Bank of Scotland has announced it is to close its Giffnock branch, in Fenwick Road, in the new year.

Lloyds Banking Group, which owns Bank of Scotland, said it will close 49 branches, including 11 north of the border.

A total of 99 jobs are expected to be lost in the closures, which also includes Lloyds and Halifax branches.

Paul Masterton, MP for East Renfrewshire, said: “Through the work of the Giffnock BID and a whole lot of people behind the scenes Giffnock has really improved and supported its high street.

“The proposed closure of Bank of Scotland will unfortunately come as a shock to many elderly residents and to local businesses who rely on its services.

“Access to services nearby the closure may be mitigated and I would suggest to those angered by this decision to take swift and decisive action to move to another local bank.”

The Giffnock bank will cease trading on February 26 next year.

Customers’ bank accounts are to be “realigned” to the Clarkston branch and ATM services can be accessed via the Royal Bank of Scotland, nearby the closing branch.

However, Eastwood MSP Jackson Carlaw said Giffnock remains healthy.

He added: “With the closure of Wholefoods some may try and spin this as a ‘failing high street’ story but Giffnock is very much thriving. I remain confident that another business will be found to fill this site – Giffnock remains, as ever, a popular area to do business.

“For the 685 Bank of Scotland customers who only use this branch, counter services can be utilised at your local post office and there is always the opportunity to take your banking elsewhere.”

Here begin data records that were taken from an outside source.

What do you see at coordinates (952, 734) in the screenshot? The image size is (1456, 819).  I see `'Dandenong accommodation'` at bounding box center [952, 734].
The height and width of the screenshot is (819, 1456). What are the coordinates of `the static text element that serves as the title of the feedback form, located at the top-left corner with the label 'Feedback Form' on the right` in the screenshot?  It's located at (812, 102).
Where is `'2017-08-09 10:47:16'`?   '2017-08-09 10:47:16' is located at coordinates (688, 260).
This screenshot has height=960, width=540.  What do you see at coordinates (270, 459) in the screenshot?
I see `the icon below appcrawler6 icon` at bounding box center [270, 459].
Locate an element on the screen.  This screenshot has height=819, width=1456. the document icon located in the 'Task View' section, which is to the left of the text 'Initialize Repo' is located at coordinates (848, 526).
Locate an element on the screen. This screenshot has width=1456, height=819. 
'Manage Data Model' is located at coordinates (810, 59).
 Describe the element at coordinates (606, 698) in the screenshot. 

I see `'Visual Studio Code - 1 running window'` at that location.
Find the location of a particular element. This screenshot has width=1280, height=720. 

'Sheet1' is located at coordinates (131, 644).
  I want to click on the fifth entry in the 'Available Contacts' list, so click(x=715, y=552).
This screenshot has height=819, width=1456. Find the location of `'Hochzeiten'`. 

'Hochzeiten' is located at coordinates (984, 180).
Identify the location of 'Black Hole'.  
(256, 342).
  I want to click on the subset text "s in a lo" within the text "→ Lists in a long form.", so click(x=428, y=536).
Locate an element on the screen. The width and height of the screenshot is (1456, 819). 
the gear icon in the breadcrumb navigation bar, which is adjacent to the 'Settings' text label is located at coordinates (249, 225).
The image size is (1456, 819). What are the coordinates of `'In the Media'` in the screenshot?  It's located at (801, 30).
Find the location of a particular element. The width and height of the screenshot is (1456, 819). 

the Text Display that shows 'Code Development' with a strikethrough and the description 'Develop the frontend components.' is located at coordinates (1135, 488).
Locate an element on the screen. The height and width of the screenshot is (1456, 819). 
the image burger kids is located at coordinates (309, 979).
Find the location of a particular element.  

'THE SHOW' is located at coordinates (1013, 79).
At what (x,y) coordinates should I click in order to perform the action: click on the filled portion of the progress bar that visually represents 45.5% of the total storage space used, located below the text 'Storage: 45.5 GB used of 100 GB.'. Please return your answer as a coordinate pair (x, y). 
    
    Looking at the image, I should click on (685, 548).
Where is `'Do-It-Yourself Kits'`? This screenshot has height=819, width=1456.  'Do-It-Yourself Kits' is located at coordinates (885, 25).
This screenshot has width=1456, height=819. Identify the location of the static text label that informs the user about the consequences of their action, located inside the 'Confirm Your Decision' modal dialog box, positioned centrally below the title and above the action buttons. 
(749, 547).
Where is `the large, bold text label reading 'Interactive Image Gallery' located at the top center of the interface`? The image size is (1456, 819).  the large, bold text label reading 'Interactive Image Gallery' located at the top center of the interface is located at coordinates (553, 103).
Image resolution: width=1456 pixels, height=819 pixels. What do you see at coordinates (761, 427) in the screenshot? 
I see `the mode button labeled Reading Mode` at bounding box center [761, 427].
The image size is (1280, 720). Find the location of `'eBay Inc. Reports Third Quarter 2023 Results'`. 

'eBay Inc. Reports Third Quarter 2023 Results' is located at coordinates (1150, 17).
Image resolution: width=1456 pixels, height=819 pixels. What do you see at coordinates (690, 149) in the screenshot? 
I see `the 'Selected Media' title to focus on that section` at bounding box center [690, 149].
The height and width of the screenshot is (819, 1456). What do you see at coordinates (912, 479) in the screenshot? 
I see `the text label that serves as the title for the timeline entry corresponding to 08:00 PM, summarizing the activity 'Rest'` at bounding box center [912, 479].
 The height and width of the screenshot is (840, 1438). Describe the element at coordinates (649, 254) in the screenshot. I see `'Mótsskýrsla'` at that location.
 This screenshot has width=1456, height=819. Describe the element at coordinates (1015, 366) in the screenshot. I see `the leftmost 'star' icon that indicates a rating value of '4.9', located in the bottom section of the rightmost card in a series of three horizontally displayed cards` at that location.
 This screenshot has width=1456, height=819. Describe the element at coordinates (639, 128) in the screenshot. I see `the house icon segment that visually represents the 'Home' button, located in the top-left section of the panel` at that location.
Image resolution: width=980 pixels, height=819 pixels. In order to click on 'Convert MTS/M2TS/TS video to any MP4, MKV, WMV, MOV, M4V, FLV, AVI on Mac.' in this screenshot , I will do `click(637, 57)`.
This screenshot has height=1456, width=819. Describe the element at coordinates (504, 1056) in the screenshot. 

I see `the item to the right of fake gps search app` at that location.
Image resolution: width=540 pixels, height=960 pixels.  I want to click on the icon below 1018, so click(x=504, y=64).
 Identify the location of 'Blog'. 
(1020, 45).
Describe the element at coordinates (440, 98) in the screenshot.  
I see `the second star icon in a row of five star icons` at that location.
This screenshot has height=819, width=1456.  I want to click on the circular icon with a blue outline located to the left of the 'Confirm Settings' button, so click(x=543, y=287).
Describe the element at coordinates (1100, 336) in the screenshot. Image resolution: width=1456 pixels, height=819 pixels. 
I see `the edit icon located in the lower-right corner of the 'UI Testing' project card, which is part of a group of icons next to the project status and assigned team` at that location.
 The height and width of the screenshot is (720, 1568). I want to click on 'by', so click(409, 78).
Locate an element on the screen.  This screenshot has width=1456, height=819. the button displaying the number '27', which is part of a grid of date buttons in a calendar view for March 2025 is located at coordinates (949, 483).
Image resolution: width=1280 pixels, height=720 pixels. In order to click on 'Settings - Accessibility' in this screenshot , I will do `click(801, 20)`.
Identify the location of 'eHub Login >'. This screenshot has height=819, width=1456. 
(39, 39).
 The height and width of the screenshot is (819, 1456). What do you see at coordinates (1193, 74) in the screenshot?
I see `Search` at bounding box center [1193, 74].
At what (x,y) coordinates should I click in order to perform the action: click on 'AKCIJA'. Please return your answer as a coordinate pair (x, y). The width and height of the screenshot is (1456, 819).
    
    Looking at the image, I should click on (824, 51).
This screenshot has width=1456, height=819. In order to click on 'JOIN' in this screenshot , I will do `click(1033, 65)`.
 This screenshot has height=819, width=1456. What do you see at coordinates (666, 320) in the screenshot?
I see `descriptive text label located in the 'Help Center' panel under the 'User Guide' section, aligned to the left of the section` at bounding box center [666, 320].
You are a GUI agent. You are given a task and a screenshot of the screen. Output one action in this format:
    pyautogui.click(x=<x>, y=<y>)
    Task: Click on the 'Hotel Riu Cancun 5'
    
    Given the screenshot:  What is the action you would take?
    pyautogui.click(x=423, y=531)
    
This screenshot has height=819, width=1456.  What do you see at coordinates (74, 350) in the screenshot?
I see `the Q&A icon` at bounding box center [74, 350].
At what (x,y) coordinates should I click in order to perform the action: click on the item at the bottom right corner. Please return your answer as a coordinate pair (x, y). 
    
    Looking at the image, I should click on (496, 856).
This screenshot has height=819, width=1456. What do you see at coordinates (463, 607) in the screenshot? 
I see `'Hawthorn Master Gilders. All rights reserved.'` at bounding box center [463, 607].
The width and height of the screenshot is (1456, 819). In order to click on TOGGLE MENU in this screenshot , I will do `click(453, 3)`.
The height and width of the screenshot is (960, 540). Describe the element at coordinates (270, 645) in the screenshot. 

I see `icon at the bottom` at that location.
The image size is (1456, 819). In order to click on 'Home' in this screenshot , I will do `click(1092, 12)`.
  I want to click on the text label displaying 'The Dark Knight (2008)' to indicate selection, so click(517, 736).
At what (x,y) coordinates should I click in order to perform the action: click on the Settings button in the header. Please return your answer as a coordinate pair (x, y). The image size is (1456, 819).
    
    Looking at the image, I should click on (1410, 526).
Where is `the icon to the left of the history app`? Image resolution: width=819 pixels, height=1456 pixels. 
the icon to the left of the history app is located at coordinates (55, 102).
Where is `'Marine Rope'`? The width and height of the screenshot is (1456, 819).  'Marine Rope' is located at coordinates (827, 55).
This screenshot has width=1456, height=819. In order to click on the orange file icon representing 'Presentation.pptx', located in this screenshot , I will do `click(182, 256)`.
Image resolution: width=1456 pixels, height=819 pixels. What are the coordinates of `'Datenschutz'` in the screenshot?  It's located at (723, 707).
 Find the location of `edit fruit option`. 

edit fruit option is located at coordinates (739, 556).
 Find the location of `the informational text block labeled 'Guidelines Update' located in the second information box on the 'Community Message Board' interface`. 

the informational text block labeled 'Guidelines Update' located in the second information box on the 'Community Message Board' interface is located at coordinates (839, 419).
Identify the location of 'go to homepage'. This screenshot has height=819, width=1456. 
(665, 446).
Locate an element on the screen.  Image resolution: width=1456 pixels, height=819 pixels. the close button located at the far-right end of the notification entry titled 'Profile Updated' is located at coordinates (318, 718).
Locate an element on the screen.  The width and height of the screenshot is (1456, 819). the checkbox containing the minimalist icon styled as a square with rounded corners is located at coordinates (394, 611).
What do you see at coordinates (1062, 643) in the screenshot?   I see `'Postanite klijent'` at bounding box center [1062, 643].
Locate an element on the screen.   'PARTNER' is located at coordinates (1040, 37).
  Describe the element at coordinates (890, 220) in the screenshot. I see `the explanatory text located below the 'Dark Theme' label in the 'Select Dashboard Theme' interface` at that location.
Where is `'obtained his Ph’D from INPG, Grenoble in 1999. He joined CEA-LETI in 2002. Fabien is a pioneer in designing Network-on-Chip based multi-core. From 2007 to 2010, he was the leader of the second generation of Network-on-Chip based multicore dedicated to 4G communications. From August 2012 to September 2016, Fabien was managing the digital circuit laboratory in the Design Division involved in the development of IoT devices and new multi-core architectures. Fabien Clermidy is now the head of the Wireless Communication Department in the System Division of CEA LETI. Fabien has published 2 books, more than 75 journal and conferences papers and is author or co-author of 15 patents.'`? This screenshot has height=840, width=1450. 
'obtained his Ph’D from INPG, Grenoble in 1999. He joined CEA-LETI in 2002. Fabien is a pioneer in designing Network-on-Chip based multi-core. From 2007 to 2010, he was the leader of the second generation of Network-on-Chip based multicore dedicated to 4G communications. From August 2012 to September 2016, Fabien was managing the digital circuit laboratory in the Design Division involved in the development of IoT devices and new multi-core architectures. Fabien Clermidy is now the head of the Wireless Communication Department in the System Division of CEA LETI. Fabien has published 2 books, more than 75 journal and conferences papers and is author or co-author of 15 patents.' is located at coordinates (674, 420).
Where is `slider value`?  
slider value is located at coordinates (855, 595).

The closures just announced are in addition to 100 branches marked out for closure earlier this year, with a loss of 200 jobs.

The Unite union has strongly criticised the closure plans.

National officer Rob MacGregor said: “Lloyds Banking Group needs to halt this unnecessary bank branch closure programme. “Local communities are making it clear that the closure of their local branch excludes customers who cannot use digital means to conduct their financial transactions. Having returned to profitability Lloyds needs to stop ignoring its corporate social responsibilities.”

Last month, Lloyds Banking Group announced pre-tax profits for the third quarter of £1.95bn.

Lloyds was 43 per cent owned by the state following its bailout during the banking crisis, after taxpayers paid £20.3bn to rescue it.

It was returned to private hands in May.